First Edition Details

Пригоди Козака Енея [The Adventures of Aeneas the Cossack]. Directed by Nina Vasilenko. Script by E. Dubenko, D. Franko. Composer Miroslav Skorik. Kiev: Kievnauchfilm, 1969. 27 min 17 sec.

Running time

27 min 17 sec

Genre

Adaptations
Animated films
Hand-drawn animation (traditional animation)*
Humor
Myths
Short films

Target Audience

Crossover (Youth 6+)

Cover

Missing cover

We are still trying to obtain permission for posting the original cover.


Author of the Entry:

Hanna Paulouskaya, University of Warsaw, hannapa@al.uw.edu.pl

Peer-reviewer of the Entry:

Elżbieta Olechowska, University of Warsaw, elzbieta.olechowska@gmail.com 

Susan Deacy, University of Roehampton, s.deacy@roehampton.ac.uk

Courtesy of the web-site kino-teatr.ru (accessed: October 1, 2019).

Nina Vasilenko , 1906 - 1999
(Director)

Nina Vasilenko (Ніна Василенко, Нина Василенко) was a Ukrainian animator, director and screenwriter. Vasilenko studied at the Moscow Polygraphic Institute (now Ivan Fedorov Moscow State University of Printing Arts). She worked at the Dovzhenko Film Studio in Kiev and the first Ukrainian animation studio Kievnauchfilm (now Ukranimafilm) in 1960–1975, producing animations for children. 


Sources:

Kapkov, Sergei, ed., Энциклопедия отечественной мультипликации [The Encyclopaedia of National Animation]. Moscow: Algoritm, 2006, 149–150.

Profile at kino-teatr.ru (accessed: October 1, 2019)



Bio prepared by Hanna Paulouskaya, University of Warsaw, hannapa@al.uw.edu.pl


Summary

The film is an abridged version of Aeneid by Ivan Kotliarevsky (see here), fragments of which are read by a narrator. Although the animation exploits all the main themes, it omits many storylines of Virgil or Kotliarevsky. It starts with presenting the portrait of Ivan Kotliarevsky, dedicating the film to his anniversary. Then, we see a head of an ancient female statue, followed by a scene of three statues on the pedestals: Juno (in the style of Juno Barberini), Venus (a variant of the Venus de Milo with both hands and a vase) and Aeneas (made as a running putto-Cupid, holding an absent bow). The narrator presents the heroes: “Juno, the goddess of goddesses. Venus, the goddess of love. And this is Aeneas”, and the sculptures change into live animated figures, dressed in clothes proper for illustrations to Ukrainian fairytales. Aeneas looks as a young Cossack boy. The goddesses start to quarrel over Aeneas, and the boy jumps from a cloud (the heavens) to earth. 

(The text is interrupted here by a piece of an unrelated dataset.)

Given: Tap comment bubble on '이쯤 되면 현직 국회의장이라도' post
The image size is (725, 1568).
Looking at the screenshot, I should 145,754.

Then the reading of the poem starts and we see Aeneas as a young fellow (“Aeneas was a lively fellow, / Lusty as any Cossack blade / In every kind of mischief mellow, / The staunchest tramp to ply his trade”) going towards Troy drawn like a typical wooden settlement in the Zaporozhian Sich. The Trojan War is shortly presented as caused by a quarrel of the goddesses over Aeneas. There is the Trojan horse as its culmination and the destruction of Troy. Aeneas with his companions leaves the city. 

Juno, wanting to destroy Aeneas, asks Aeolus to send winds. During the tempest, the Cossacks ask Neptune (depicted with a siren tale) to calm the sea promising to give him money. Venus runs to Zeus to ask for help. The problem is solved. The Cossacks are sailing farther drinking and feasting. 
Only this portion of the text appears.